I recently found out that my dad has a Famous Person’s Disease. And of course, there’s a Normal Name for it, but no knows what it is (when he told me, I had no reaction because the Normal Name meant nothing to me). And every time I think of it, every time I have to explain to people that it’s really Famous Person’s Disease & not Normal Name, I think how unfair it is that my every though of my father at this time is clouded by this Famous Person, who I don’t really know all that well except that he (of course it’s a he) was Famous for having Normal Name. (Although I just found out, in researching it, that there is a more famous person who has had it.)

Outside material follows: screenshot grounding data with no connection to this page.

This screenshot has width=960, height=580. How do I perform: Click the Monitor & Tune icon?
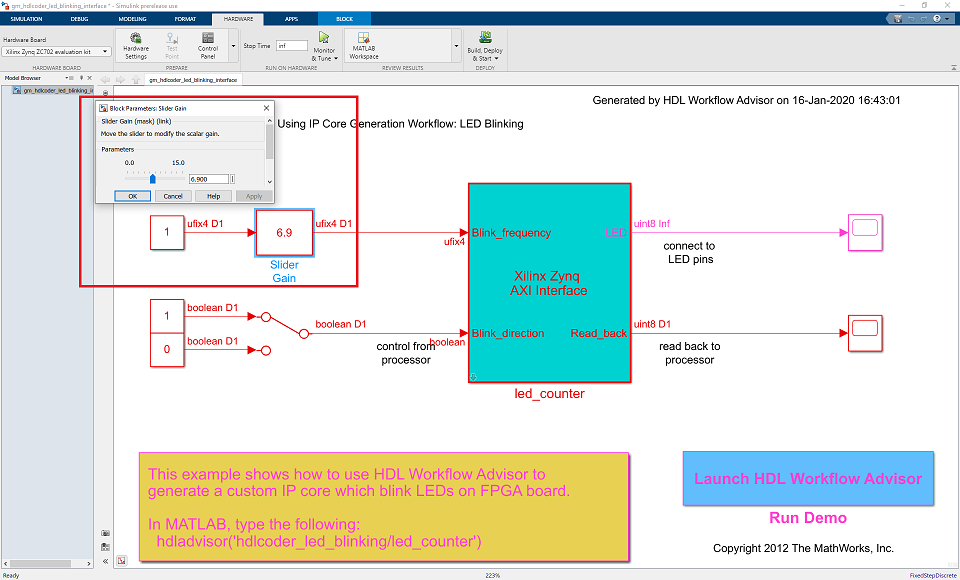pos(324,38)
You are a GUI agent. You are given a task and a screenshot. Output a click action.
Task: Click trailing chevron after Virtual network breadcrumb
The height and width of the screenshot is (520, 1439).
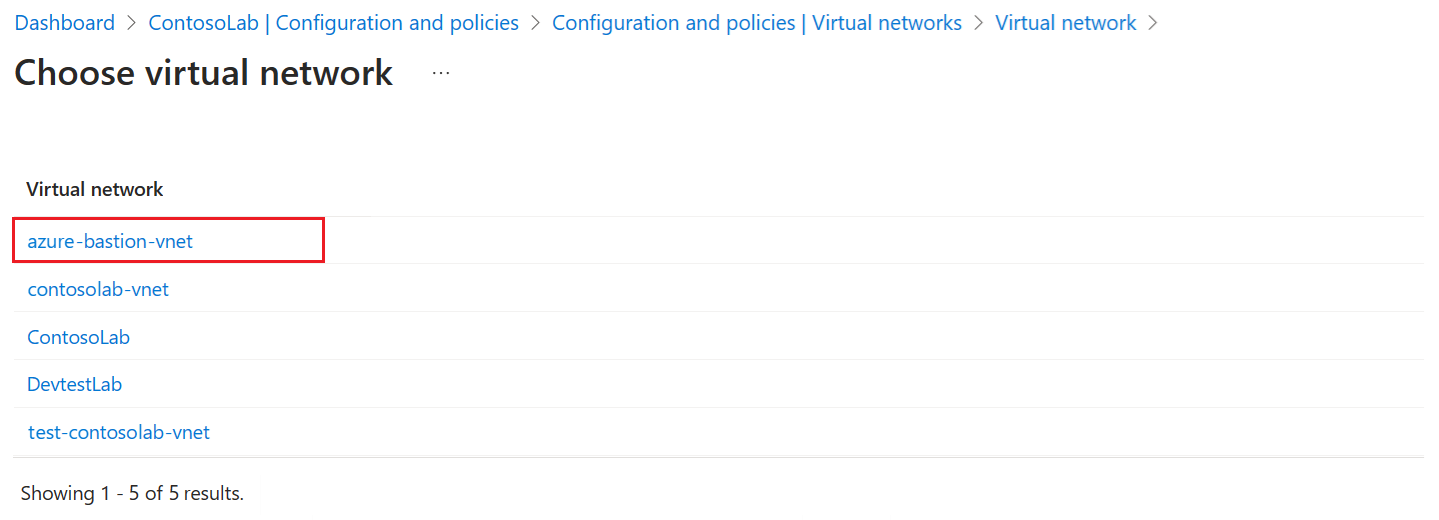[1153, 22]
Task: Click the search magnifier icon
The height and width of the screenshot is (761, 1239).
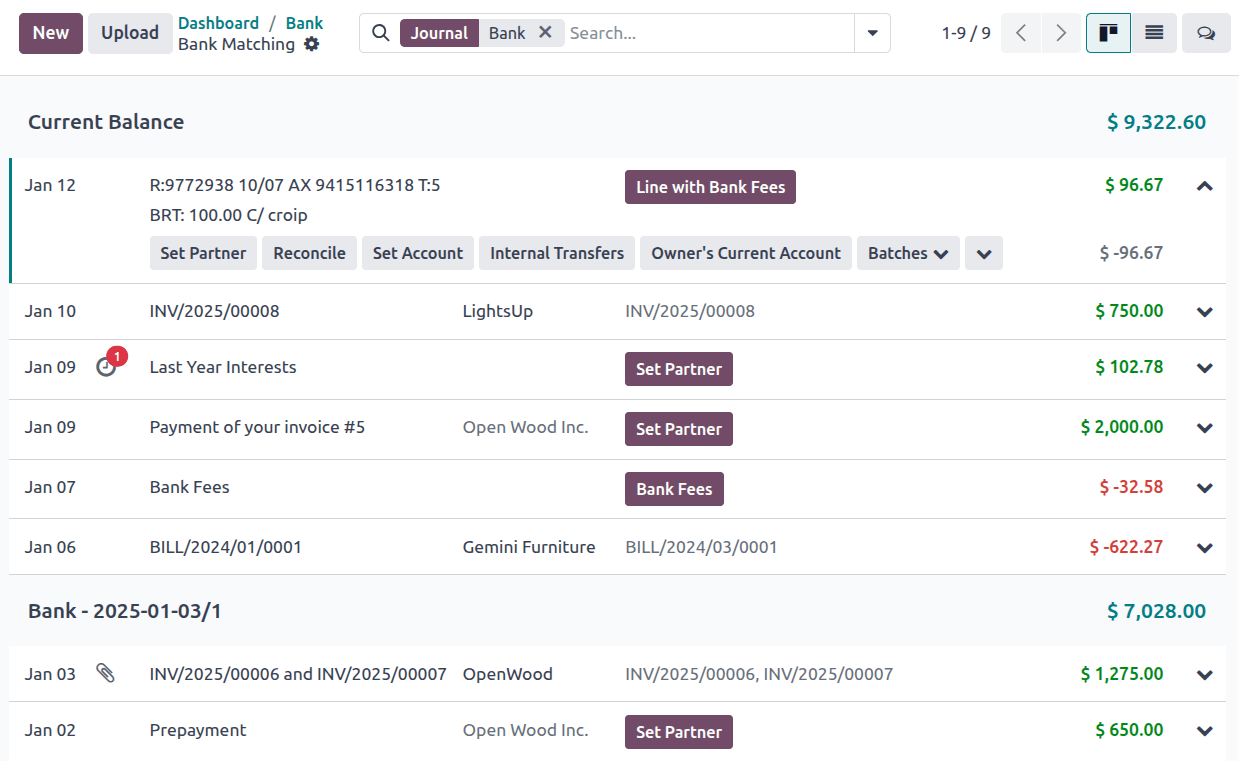Action: [380, 33]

It’s like my father doesn’t belong to it, can never own it in the way that some women I have known own cancer, own chronic pain, and make it their own. For my own sake, I need to believe that my father can own it, rather than be owned by it.
Incidentally, although I’ve been beset by sobs that come unbidden from everything that reminds me of him (which is everything, although I cannot meditate because I can’t get my mind into that place, my “faith” in atheism as not been shaken. Consider me in a foxhole, bitches.






3 responses so far ↓
1 John // Dec 29, 2007 at 8:32 pm
I don’t see you on iChat, so I’m going to send you a virtual hug in the comments. I’m so sorry for you and your Dad and your family.
We’ll be traveling for the next couple of days, but I’ll look for you online when I can.
2 xJane // Dec 29, 2007 at 10:07 pm
3 Rich // Dec 31, 2007 at 8:18 pm
My 23 y.o. nephew just got diagnosed with cancer. Life certainly includes heartache along with the joy; I’m very sorry for your family John (my ex’s grandma died of the same disease if it’s what I think it is). Your family is in my prayers, FWIW.